● **TASK TO CARRY OUT**
Starting with the line that contains "Click favicon of the google.de imghp result", reproduce each line through the end of the listing below, with no other output.

● **SOURCE DATA**
##############################

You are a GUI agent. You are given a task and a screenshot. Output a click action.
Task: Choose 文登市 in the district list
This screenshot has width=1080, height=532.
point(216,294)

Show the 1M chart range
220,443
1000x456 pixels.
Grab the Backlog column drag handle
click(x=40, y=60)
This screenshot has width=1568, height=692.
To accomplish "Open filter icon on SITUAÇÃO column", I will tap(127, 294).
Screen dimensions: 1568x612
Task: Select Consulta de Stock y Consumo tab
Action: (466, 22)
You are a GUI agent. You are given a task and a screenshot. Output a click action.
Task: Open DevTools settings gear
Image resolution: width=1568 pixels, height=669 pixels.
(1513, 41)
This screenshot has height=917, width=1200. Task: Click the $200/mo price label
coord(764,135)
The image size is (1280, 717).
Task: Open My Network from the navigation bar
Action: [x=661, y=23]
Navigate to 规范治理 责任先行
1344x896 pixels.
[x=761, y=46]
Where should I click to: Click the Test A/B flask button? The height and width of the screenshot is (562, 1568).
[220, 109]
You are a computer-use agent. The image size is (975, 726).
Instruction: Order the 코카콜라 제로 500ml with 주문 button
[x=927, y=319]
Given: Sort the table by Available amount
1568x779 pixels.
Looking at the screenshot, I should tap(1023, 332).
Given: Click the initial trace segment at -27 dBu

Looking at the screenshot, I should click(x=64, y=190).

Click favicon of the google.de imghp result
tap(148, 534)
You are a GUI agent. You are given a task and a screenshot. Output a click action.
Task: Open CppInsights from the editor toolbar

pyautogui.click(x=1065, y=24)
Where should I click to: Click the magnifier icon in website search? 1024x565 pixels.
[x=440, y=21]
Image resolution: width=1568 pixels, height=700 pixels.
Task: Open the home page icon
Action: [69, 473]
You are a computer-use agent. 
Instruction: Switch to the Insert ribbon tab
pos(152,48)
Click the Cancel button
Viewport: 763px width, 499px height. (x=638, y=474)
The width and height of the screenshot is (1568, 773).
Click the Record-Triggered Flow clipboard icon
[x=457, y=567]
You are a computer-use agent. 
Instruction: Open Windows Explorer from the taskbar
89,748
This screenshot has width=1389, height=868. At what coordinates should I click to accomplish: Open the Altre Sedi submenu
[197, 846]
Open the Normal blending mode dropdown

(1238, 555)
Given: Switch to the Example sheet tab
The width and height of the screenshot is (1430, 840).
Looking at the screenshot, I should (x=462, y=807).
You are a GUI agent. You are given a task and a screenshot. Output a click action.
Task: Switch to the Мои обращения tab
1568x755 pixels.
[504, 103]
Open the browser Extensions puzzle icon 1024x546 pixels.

##############################

● **SOLUTION**
Click favicon of the google.de imghp result
tap(148, 534)
You are a GUI agent. You are given a task and a screenshot. Output a click action.
Task: Open CppInsights from the editor toolbar

pyautogui.click(x=1065, y=24)
Where should I click to: Click the magnifier icon in website search? 1024x565 pixels.
[x=440, y=21]
Image resolution: width=1568 pixels, height=700 pixels.
Task: Open the home page icon
Action: [69, 473]
You are a computer-use agent. 
Instruction: Switch to the Insert ribbon tab
pos(152,48)
Click the Cancel button
Viewport: 763px width, 499px height. (x=638, y=474)
The width and height of the screenshot is (1568, 773).
Click the Record-Triggered Flow clipboard icon
[x=457, y=567]
You are a computer-use agent. 
Instruction: Open Windows Explorer from the taskbar
89,748
This screenshot has width=1389, height=868. At what coordinates should I click to accomplish: Open the Altre Sedi submenu
[197, 846]
Open the Normal blending mode dropdown

(1238, 555)
Given: Switch to the Example sheet tab
The width and height of the screenshot is (1430, 840).
Looking at the screenshot, I should (x=462, y=807).
You are a GUI agent. You are given a task and a screenshot. Output a click action.
Task: Switch to the Мои обращения tab
1568x755 pixels.
[504, 103]
Open the browser Extensions puzzle icon 1024x546 pixels.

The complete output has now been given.